The final step is use an optimizer. Here we use ``scipy.minimize`` with constrained optimizer ``"trust-constr"``. Please refer to [`scipy.minimize`](https://docs.scipy.org/doc/scipy/reference/generated/scipy.optimize.minimize.html)

```python
gtol = 1e-5
xtol = 1e-5
maxiter = 1000
barrier_tol = 1e-5

res = minimize(
    fun=neg_loglik,
    x0=y0,
    jac=True,
    args = (g, preconditioner_nonstatic, args_nonstatic, lb_tr, ub_tr),
    method=method,
    constraints=linear_constraints,
    options={
        'gtol': gtol,
        'xtol': xtol, 
        'maxiter': maxiter,
        'barrier_tol': barrier_tol,
    }
)

x_opt = np.array(x0) + LinvT @ res.x
```

Due to preconditioning, we must transform the variable to inspect our final estimates:

```python
print("Optimal parameters: ", _vec_to_dict(jnp.asarray(res.x), path_order))
print("\nFinal likelihood evaluation: ", res.fun)
print("Optimal parameters as a vector: ", x_opt)
```

For the simulated example, the estimates are close to the true values:

```python
Optimal parameters:  
{frozenset({('demes', 0, 'epochs', 0, 'end_size'), ('demes', 0, 'epochs', 0, 'start_size')}): 5016.814453125, 

frozenset({('demes', 1, 'epochs', 0, 'start_size'), ('demes', 1, 'epochs', 0, 'end_size')}): 5238.4287109375, 

frozenset({('demes', 2, 'epochs', 0, 'start_size'), ('demes', 2, 'epochs', 0, 'end_size')}): 5025.2666015625}
    
Final negative log-likelihood evaluation:  430751.8125
Optimal parameters as a vector:  [5016.8145 5238.4287 5025.2666]
```

We have this full pipeline described above wrapped in a single ``fit_icr`` function for convenience. See the `API` documentation for available options and implementation details. The convenience of `demestats` is that each component of the optimization pipeline can be modified and operated on its own, but if one wants to use the ``fit_icr`` function:

```python
from demestats.fit.fit_icr import fit

optimal_params, final_loglikelihood, optimal_params_vector = fit(demo.to_demes(), paths, data, cfg_list, cons, lb, ub, k=10)
```

## Understanding the objective function

Below is just an example of the objective function we designed for ``scipy.minimize`` to give users a better understanding of creating an inference pipeline. 

```python
def _compute_icr_likelihood(vec, args_nonstatic, args_static):
    path_order, data, cfg_mat = args_nonstatic
    icr_call, deme_names = args_static
    params = _vec_to_dict_jax(vec, path_order)
    jax.debug.print("param: {vec}", vec=vec)
    batched_loglik = vmap(compute_loglik, in_axes=(0, 0, None, None, None))(
        data, cfg_mat, params, icr_call, deme_names
    )
    # for debugging
    # jax.debug.print("batched_loglik: {}", batched_loglik)
    loss = -jnp.sum(batched_loglik)
    jax.debug.print("Loss: {loss}", loss=loss)
    return loss


def neg_loglik(vec, g, preconditioner_nonstatic, args_nonstatic, lb, ub):
    if jnp.any(vec >= ub):
        return jnp.inf, jnp.full_like(vec, 1e10)
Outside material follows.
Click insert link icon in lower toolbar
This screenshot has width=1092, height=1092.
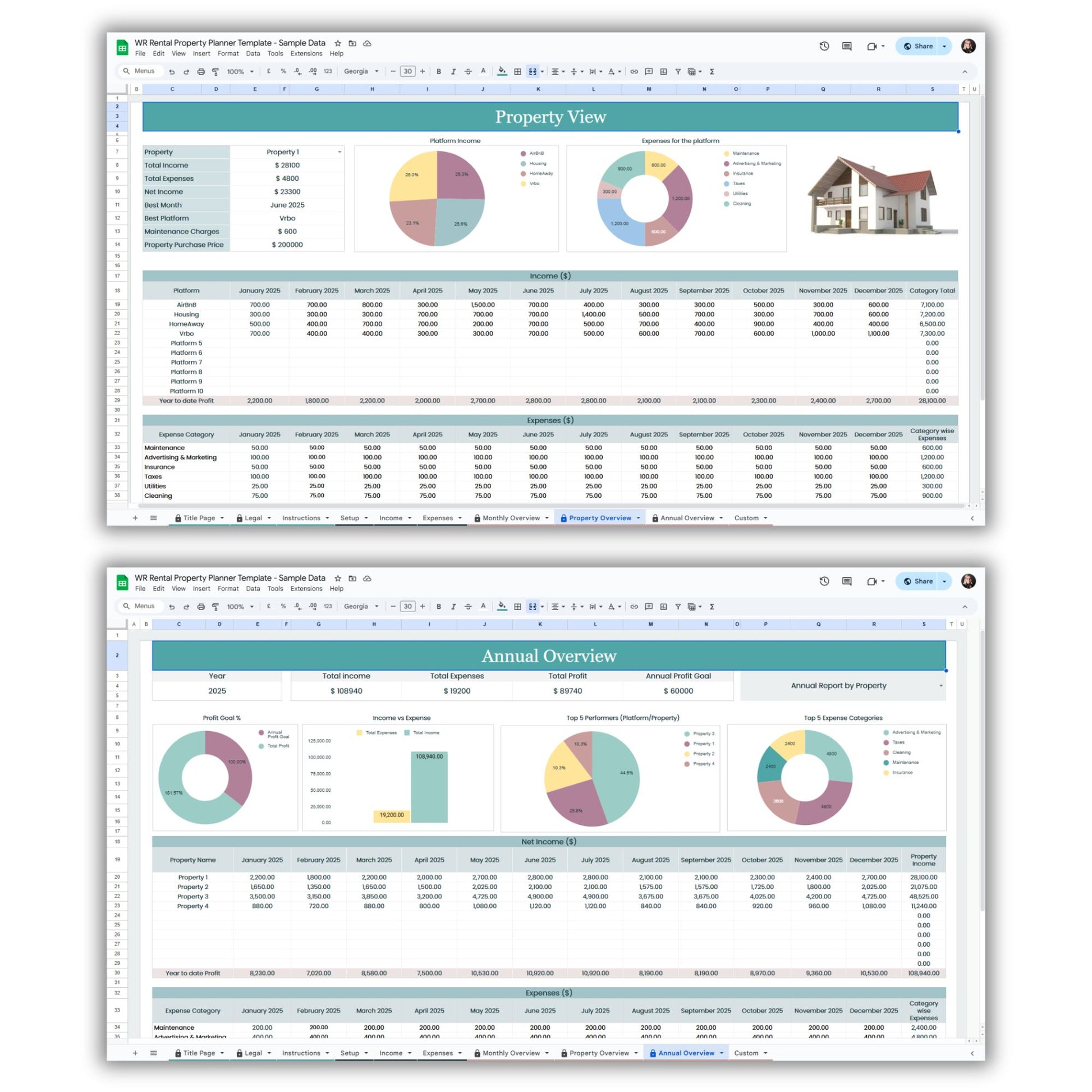click(x=634, y=607)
    if jnp.any(vec <= lb):
        return jnp.inf, jnp.full_like(vec, -1e10)

    return g(vec, preconditioner_nonstatic, args_nonstatic)
```

The objective function one would typically use for scipy.minimize would look something like ``neg_loglik``, where ``vec`` represents the parameter values, ``g`` computes the likelihood and gradient in a transformed space by indirectly calling ``_compute_icr_likelihood``, and the other variables are arguments necessary for computing the likelihood. To limit the parameter search space we define variables ``lb`` and ``ub``. The ``_compute_icr_likelihood`` function unpacks all of the arguments and evalutes the ICR at every provided k-order first-coalescence time.